Die Luft steht in dem von Neonröhren beleuchteten Übungsraum. Der einzige Spiegel ist völlig beschlagen – kondensierter Schweiß. Zwölf junge Männer bearbeiten bereits seit über einer Stunde die wuchtigen, von der Decke herabbaumelnden Sandsäcke. Immer wieder simulieren sie gezielte Schläge und Tritte.

Marco Stünkel weiß, warum er regelmäßig zum Training hier ist. „Thaiboxen ist eines der letzten legalen Abenteuer, die einem noch geblieben sind“, beschreibt der 27jährige den Boxring als Zufluchtsort für den Schlag Mensch, der gerne gegen andere kämpft. Seit mittlerweile acht Jahren schnürt Stünkel die Boxhandschuhe. Vor zwei Jahren wechselte er zu den Profis.

Sich mit einem Kontrahenten im Ring zu messen, sei das absolut Größte, erzählt er voller Faszination. Dafür trainiere er hart. In den vergangenen zwei Monaten sogar sehr hart – sechsmal die Woche, jeweils zwei Stunden am Abend. Tagsüber geht Stünkel seinem Beruf als Tischler nach. Auch als Thaibox-Profi ist es unmöglich, von den Einkünften aus diesem in Deutschland noch sehr jungen Sport zu leben.

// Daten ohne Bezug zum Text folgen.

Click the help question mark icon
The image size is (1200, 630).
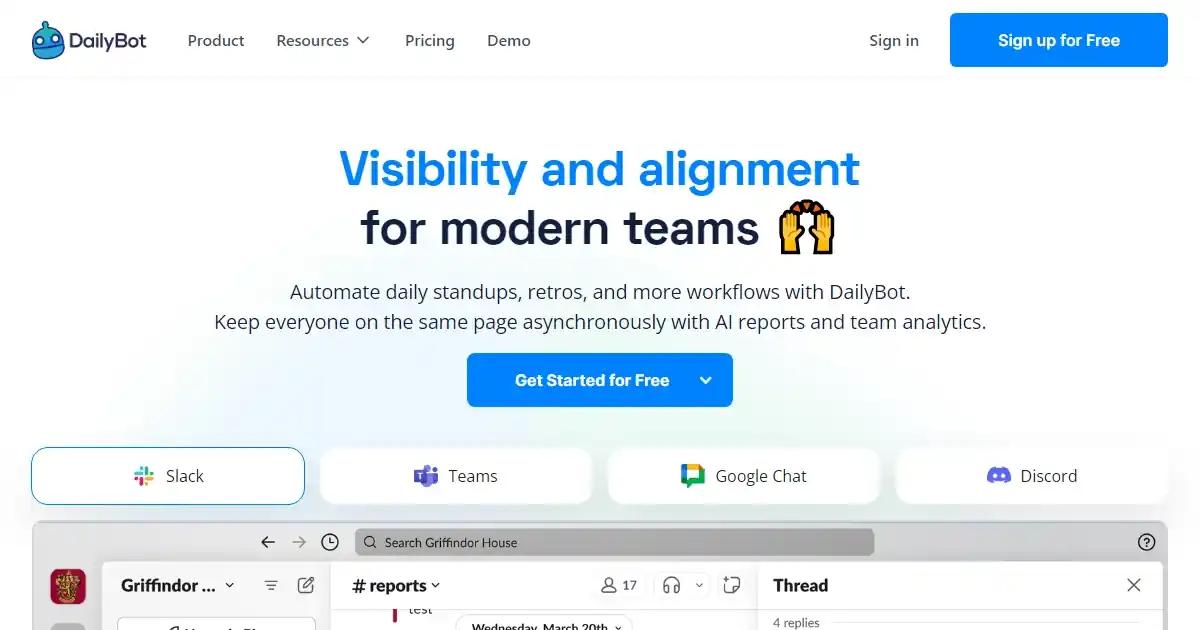point(1147,542)
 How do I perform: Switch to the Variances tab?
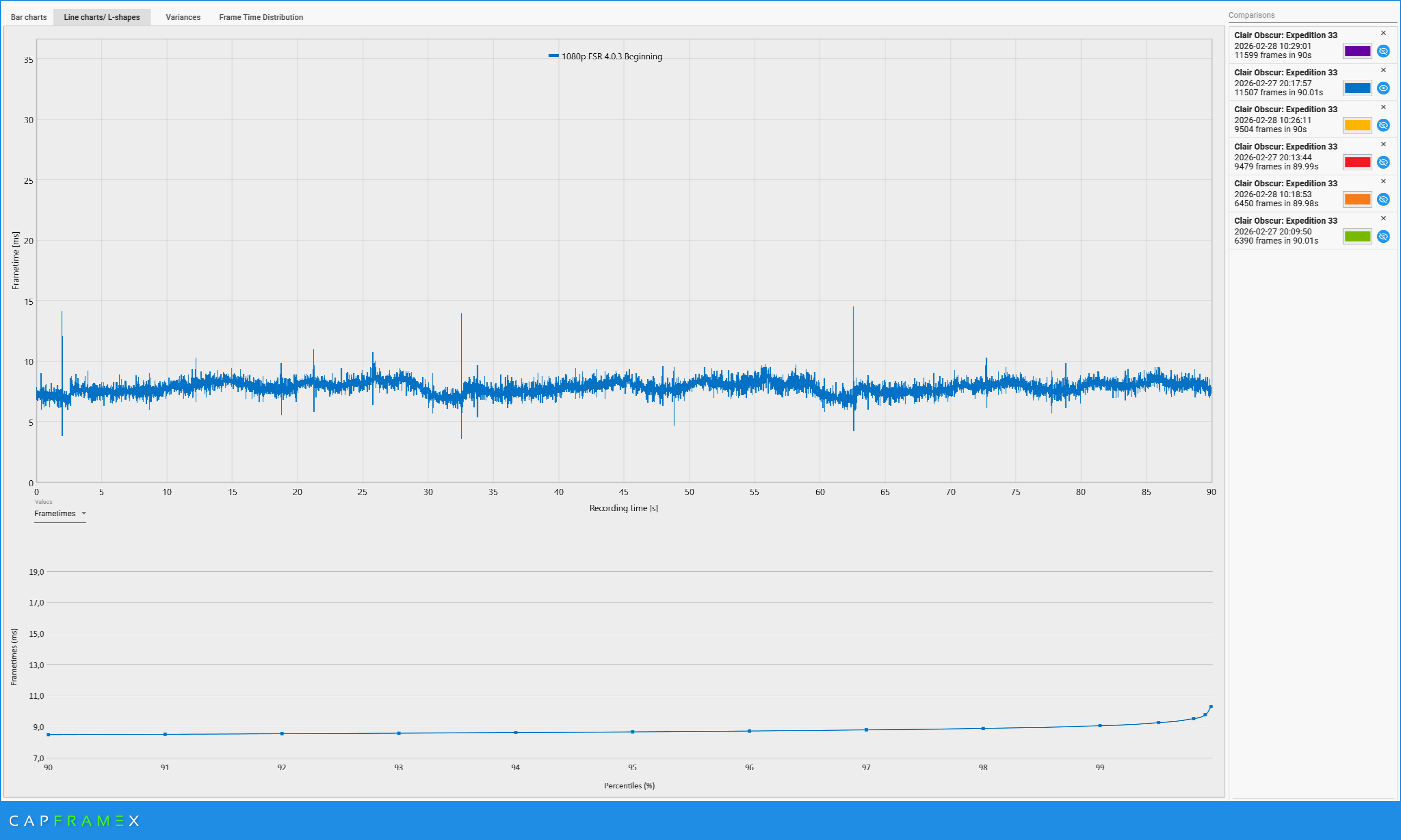182,17
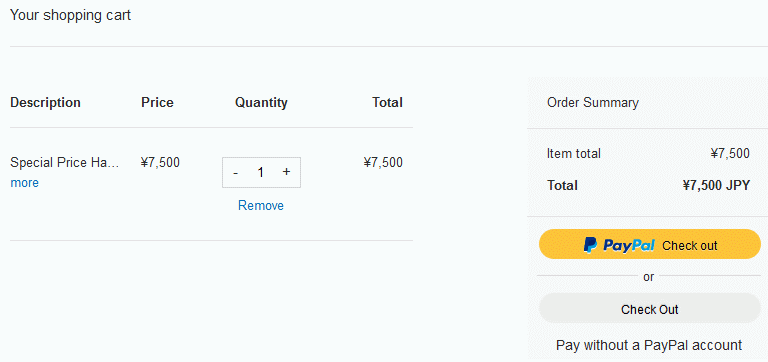Click the yellow PayPal Check out button
768x362 pixels.
click(x=649, y=244)
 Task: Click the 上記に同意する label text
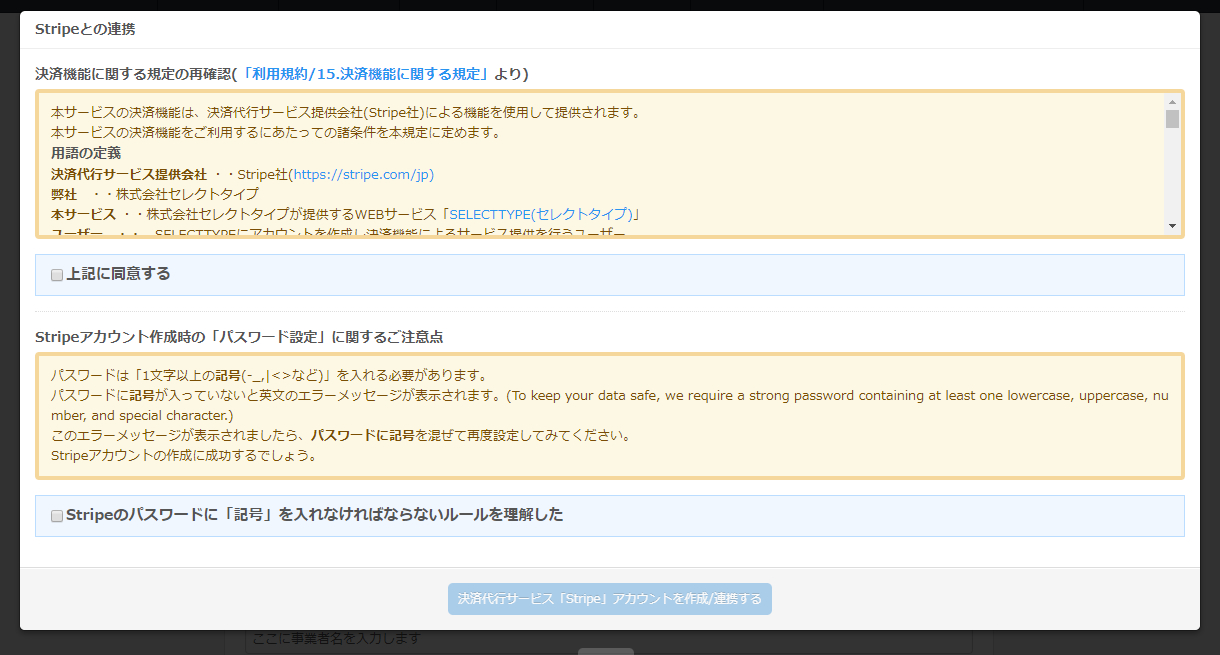(118, 274)
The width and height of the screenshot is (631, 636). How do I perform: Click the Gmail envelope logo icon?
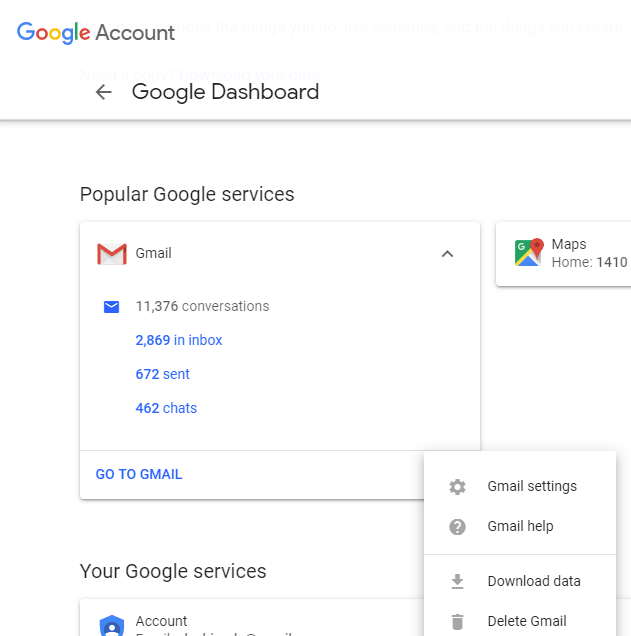111,254
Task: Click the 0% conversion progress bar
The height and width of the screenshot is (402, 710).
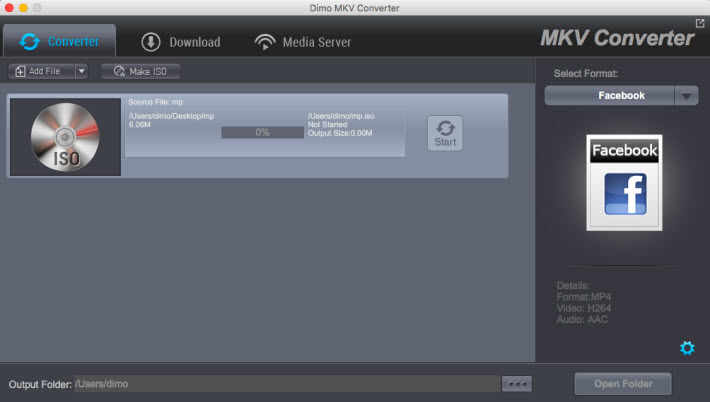Action: (262, 132)
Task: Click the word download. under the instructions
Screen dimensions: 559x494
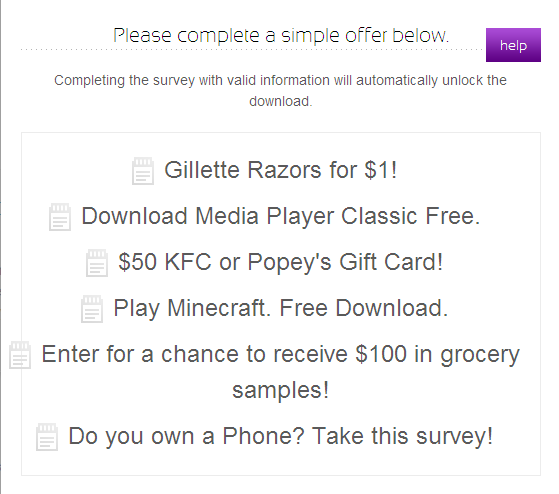Action: (281, 102)
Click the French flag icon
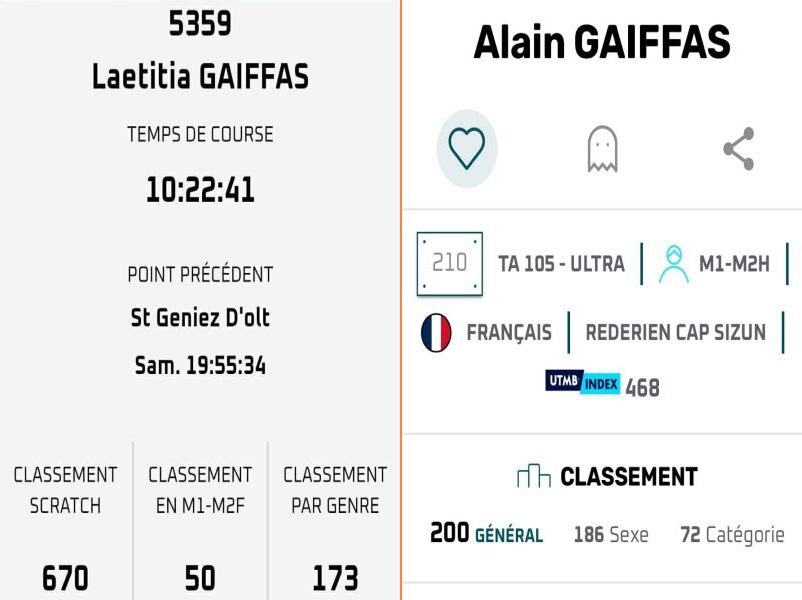802x600 pixels. click(436, 332)
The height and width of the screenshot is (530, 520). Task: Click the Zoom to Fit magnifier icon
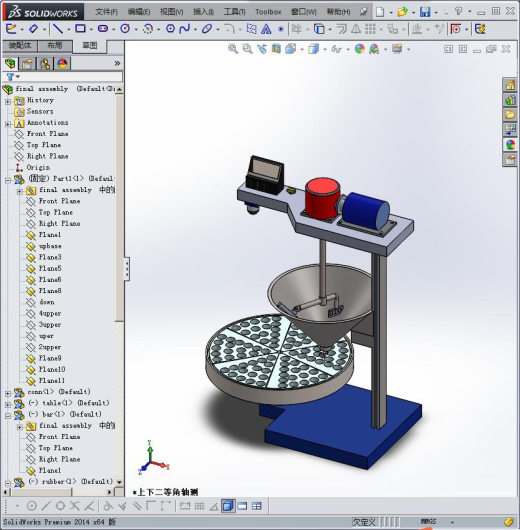233,49
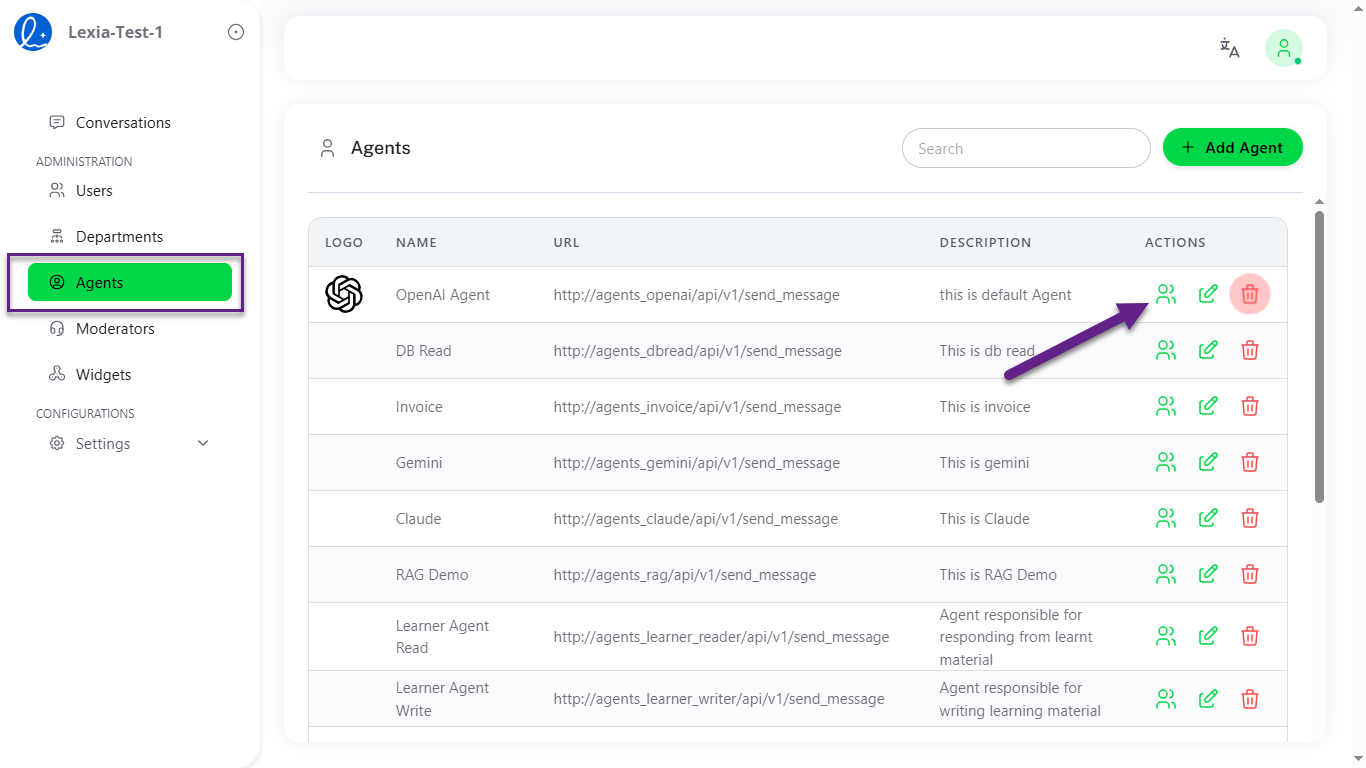Click the OpenAI logo in the table
The height and width of the screenshot is (768, 1366).
344,294
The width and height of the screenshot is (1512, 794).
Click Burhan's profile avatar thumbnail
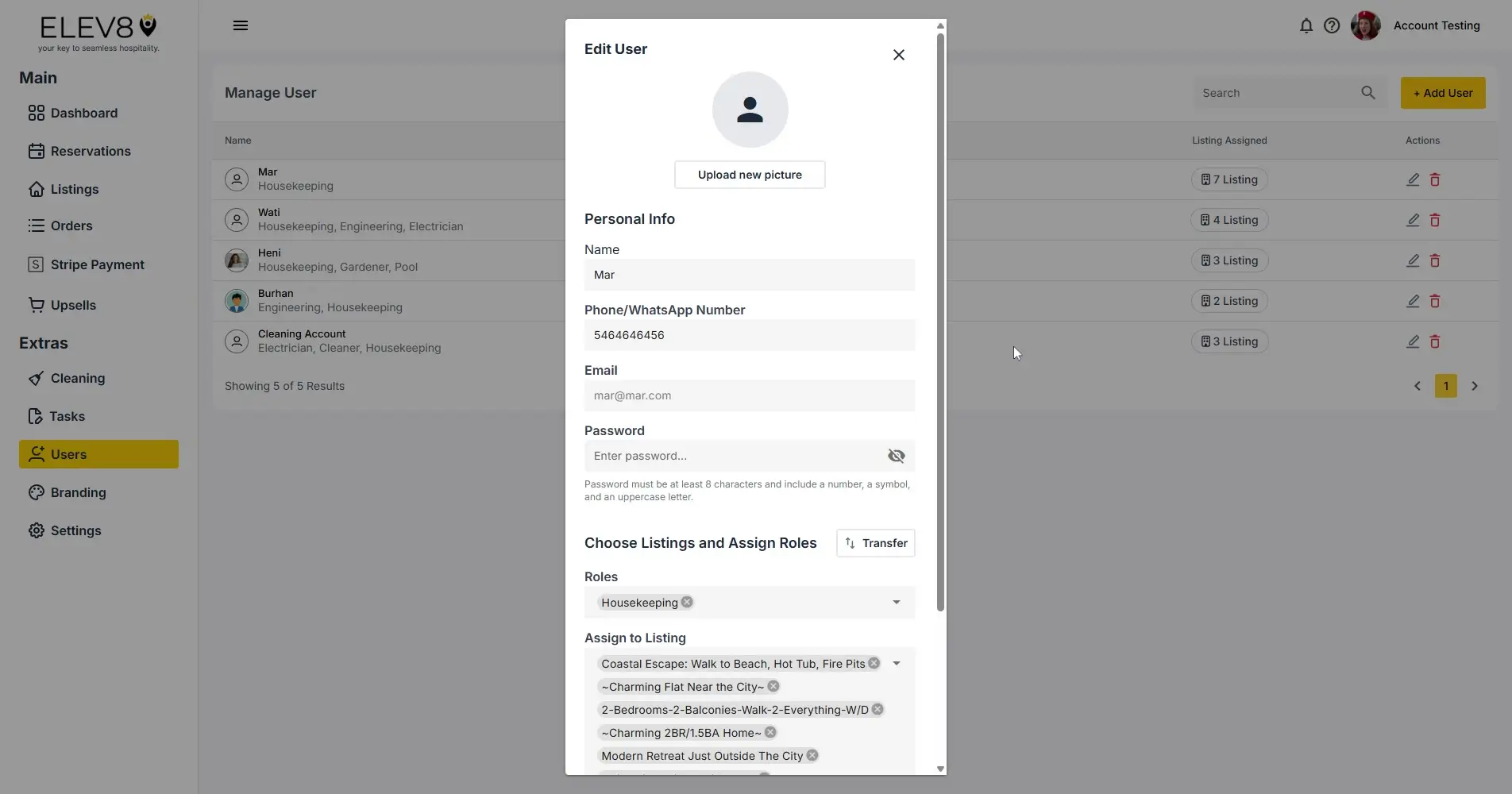pos(236,301)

„Nur sonntags lege ich die Beine hoch“, verrät der 1,91 Meter große durchtrainierte Athlet mit einem breiten Grinsen, wohlwissend, daß an diesem Wochenende alles anders sein wird. Zum 29. Mal in seiner Karriere wird der Hamburger am Sonntag im Curio-Haus einen offiziellen Kampf bestreiten, seinen „bislang wichtigsten“.

Im Rahmen einer Thai- und Kickbox-Gala boxt Stünkel um den Europameistertitel in der Klasse bis 76 Kilogramm. „Ich werde gewinnen“, verschwendet der Mann mit der Kampfbilanz von 25 Siegen und drei Niederlagen keinen Gedanken an ein mögliches Debakel.

Doch nicht nur der zwei Jahre ältere Niederländer Faizel Reding – Spitzname: The Body Snatcher („Der Leichendieb“) – auch der brutale Ruf, der dem Thaiboxen vorauseilt, muß Stünkel entgegentreten. In der Öffentlichkeit herrscht nicht selten der Eindruck vor, Thaiboxen sei gleichbedeutend mit blinder Gewalt und brutalem Draufloskloppen finsterer Kiezgestalten.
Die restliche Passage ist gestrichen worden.